_Task requirements_
In the data that follows, find the line with "Click the new snapshot camera icon"; transcribe it, every later line up to the one with "Task: Select the ID Card PDF option", and that line as well, exactly and with no others.

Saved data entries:
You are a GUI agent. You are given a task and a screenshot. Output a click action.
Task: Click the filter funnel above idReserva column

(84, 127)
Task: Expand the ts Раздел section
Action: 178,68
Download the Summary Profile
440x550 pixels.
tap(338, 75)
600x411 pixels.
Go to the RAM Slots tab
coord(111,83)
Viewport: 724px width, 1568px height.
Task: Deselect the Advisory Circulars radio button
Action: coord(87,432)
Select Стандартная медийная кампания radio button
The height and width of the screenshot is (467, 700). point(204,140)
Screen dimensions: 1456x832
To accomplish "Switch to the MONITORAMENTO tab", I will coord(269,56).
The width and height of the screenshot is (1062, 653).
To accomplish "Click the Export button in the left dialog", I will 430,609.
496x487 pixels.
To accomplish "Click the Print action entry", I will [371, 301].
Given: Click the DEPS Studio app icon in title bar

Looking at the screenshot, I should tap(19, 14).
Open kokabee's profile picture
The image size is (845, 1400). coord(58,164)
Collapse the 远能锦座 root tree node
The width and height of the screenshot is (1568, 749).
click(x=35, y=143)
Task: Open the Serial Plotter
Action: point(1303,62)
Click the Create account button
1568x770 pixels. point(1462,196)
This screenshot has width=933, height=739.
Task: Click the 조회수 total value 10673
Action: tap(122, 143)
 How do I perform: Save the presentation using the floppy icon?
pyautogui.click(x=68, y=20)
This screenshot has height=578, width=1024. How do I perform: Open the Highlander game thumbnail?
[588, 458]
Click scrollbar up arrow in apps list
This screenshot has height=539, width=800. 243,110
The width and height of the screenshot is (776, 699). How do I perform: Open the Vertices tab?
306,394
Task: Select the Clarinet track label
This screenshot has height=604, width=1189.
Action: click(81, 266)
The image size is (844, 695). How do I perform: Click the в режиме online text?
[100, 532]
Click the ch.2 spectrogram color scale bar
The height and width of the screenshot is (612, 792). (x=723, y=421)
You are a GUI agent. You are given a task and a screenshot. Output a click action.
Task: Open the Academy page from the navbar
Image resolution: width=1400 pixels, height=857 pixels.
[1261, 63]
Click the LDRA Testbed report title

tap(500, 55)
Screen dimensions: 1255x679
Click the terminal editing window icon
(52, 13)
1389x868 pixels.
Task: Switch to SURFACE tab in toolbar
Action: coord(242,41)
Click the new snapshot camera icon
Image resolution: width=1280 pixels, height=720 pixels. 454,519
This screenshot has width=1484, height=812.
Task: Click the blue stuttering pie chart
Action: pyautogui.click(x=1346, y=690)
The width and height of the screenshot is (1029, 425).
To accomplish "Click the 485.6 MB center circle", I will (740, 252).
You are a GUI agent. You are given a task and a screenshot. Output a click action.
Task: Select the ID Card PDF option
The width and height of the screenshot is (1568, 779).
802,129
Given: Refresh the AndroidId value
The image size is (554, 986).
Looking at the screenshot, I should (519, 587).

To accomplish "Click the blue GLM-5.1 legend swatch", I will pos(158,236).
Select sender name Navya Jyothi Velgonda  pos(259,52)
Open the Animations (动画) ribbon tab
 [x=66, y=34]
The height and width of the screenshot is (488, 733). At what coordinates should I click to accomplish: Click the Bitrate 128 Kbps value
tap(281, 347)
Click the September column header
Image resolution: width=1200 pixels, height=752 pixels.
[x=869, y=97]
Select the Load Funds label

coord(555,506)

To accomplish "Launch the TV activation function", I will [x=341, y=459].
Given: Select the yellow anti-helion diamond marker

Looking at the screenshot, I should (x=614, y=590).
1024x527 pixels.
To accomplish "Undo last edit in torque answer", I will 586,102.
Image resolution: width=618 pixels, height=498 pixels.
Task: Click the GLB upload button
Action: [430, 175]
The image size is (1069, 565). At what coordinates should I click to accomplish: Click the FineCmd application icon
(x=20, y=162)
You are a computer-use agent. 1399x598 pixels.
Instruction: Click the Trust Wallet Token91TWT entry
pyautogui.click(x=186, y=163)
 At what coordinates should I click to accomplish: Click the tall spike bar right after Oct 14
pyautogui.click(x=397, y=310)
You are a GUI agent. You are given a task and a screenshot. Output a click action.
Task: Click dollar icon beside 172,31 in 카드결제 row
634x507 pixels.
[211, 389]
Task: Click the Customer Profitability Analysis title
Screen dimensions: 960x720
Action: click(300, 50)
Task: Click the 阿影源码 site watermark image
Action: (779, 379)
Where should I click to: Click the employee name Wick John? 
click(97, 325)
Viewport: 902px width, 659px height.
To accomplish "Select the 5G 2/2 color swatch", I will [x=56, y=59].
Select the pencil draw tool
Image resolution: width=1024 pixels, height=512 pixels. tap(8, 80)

_Written answer_
Click the new snapshot camera icon
Image resolution: width=1280 pixels, height=720 pixels. 454,519
This screenshot has width=1484, height=812.
Task: Click the blue stuttering pie chart
Action: pyautogui.click(x=1346, y=690)
The width and height of the screenshot is (1029, 425).
To accomplish "Click the 485.6 MB center circle", I will (740, 252).
You are a GUI agent. You are given a task and a screenshot. Output a click action.
Task: Select the ID Card PDF option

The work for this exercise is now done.